Persistent instability is fortunately uncommon.89,112 The subtalar and talonavicular joints have a substantial degree of intrinsic stability such that early mobilization can usually be undertaken safely and effectively. However, repeat subluxation has been noted when immobilization was discontinued early217 and in patients with generalized joint laxity.89 Subluxation which occurs early may be treated with repeat closed reduction with good results.80
Posttraumatic arthritis is common after a peritalar dislocation. The causes of arthritis include associated fractures, cartilage damage, and potentially unrecognized instability. Arthritis can be noted in the ankle or the midfoot, but is most common in the subtalar joint itself. Reports on the incidence of subtalar arthritis range from as low as 25% to as high as 89%.9,35,80,127,217 Although the subtalar changes that are seen radiographically are not always symptomatic, progression to severe and painful arthritis can only be treated with an arthrodesis.
Total dislocation of the talus is a rare injury, resulting from an extension of the forces causing a subtalar dislocation. An extension of the supination force causing medial subtalar dislocation will result in a total lateral talar dislocation, and an extension of the pronation force causing a lateral subtalar dislocation will result in a total medial talar dislocation (Fig. 60-39).114 The injury is usually associated with some degree of associated fracture in the hindfoot but has been reported without fracture in a rare case of posterior dislocation.164
As with most severe talus fractures and dislocations, complete dislocation of the talus is a devastating injury.
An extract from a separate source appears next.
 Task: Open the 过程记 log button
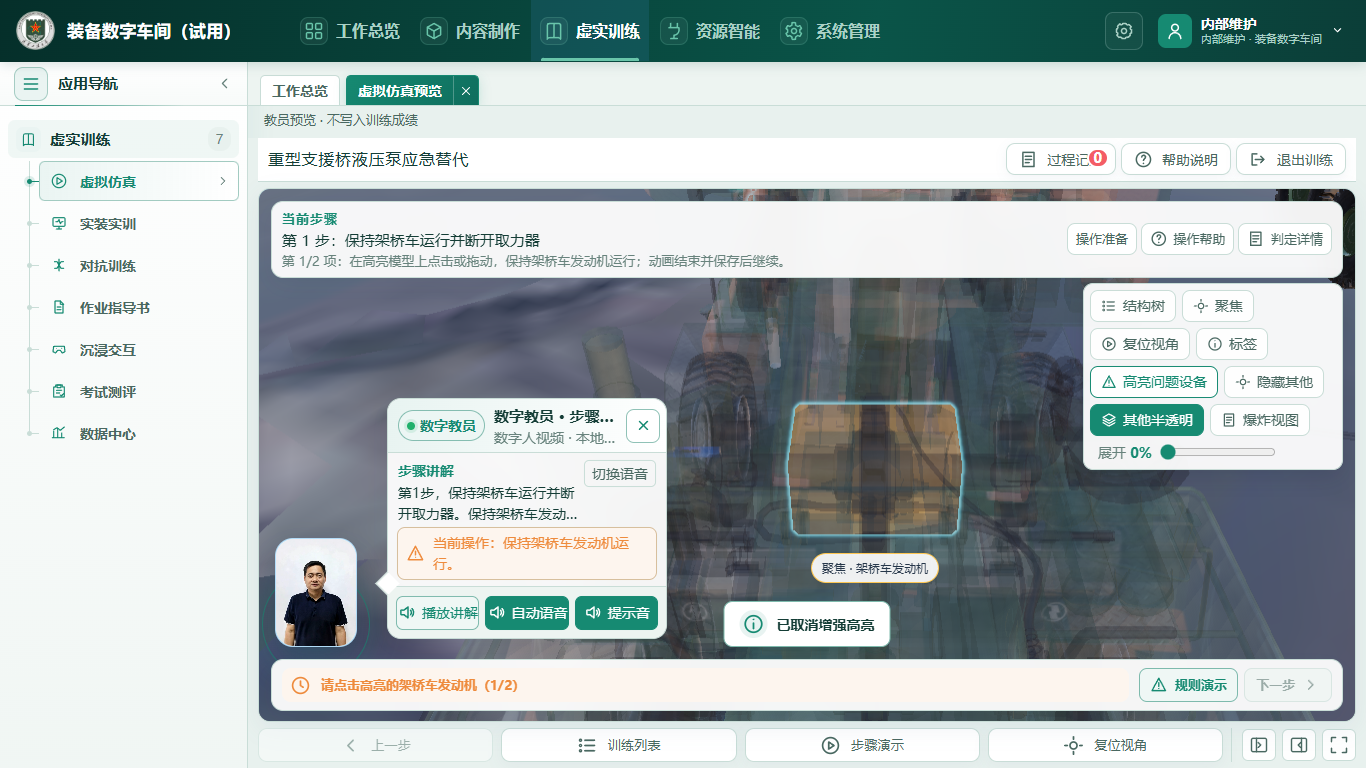[x=1060, y=160]
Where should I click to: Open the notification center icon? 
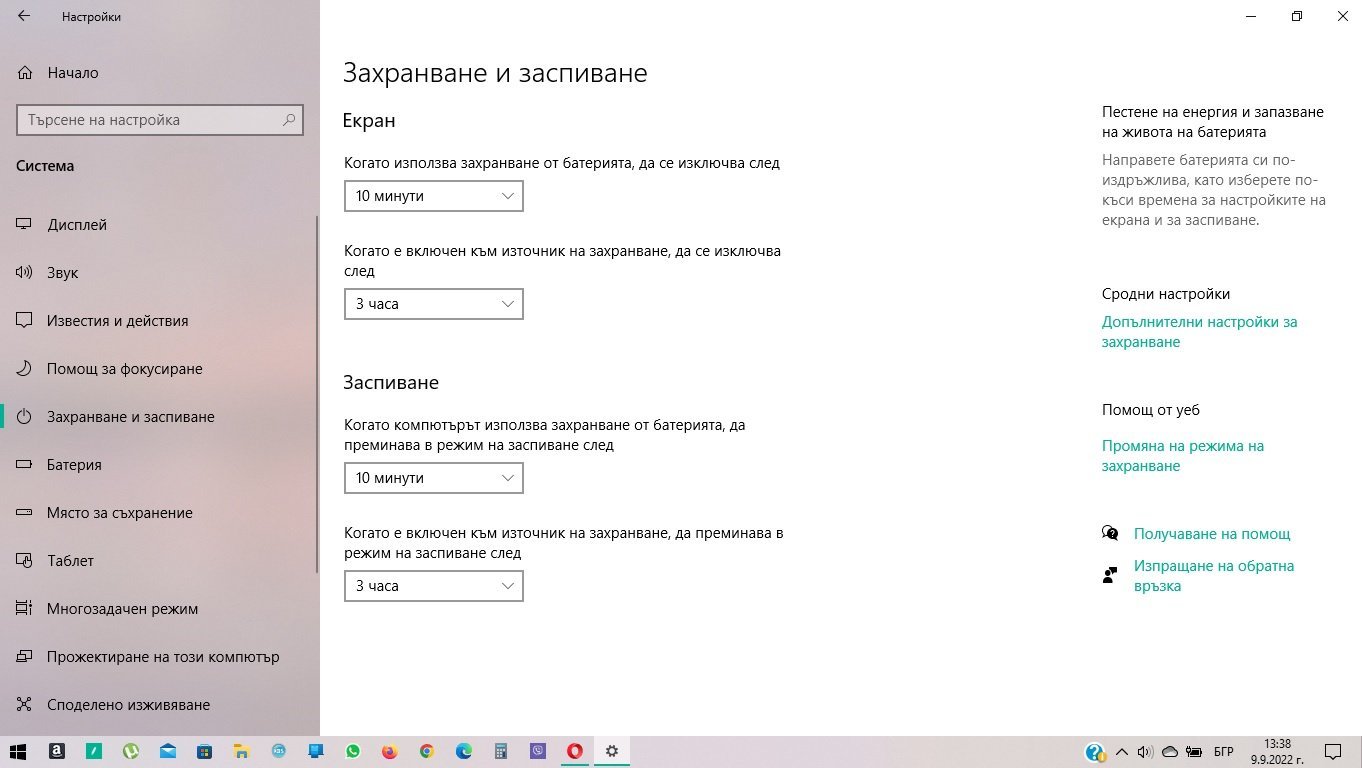(1333, 751)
Results are complicated by infection, osteonecrosis, and posttraumatic arthritis. Most of the injuries are open. Detenbeck and Kelly38 reported a series of nine cases of complete dislocation of the talus. Eight of the nine eventually required talectomy for control of persistent infection.38
Initial treatment is directed to the soft tissues. An early and thorough debridement of contaminated and nonviable tissue is performed, as well as an urgent reduction of the talus to reduce skin tension. In the limited number of available series, most authors have recommended reduction and preservation of the native talus, with arthrodesis and talectomy reserved for treatment of complications.81,101,120,133,145,169,179 Based upon their results, Detenbeck and Kelly38 recommended excision of the talus and primary tibiocalcaneal arthrodesis. However, Taymaz and Gunal195 report a case treated simply with closed reduction and 6 weeks of immobilization in which the patient had an essentially normal ankle at 9 years of follow-up, demonstrating that the outcome is not universally poor.
In general, an open reduction of the completely dislocated talus is required. Aids to reduction include a calcaneal traction pin or distractor. An anteromedial or anterolateral arthrotomy can be used. Blocks to reduction include the extrinsic tendons, associated fracture fragments, and capsular soft tissues.126 The reduction is frequently unstable, requiring transfixion of the subtalar or talonavicular joints. Immobilization should be continued until soft tissue healing has achieved stability, which is usually at least 6 weeks. Osteonecrosis can be anticipated such that early treatment with a patellar tendon bearing orthosis may be considered. Because of the anticipated development of complications, including osteonecrosis and arthritis, patients should be counseled that reconstructive surgery is likely to be required in the future in the form of arthrodesis of involved and symptomatic joints.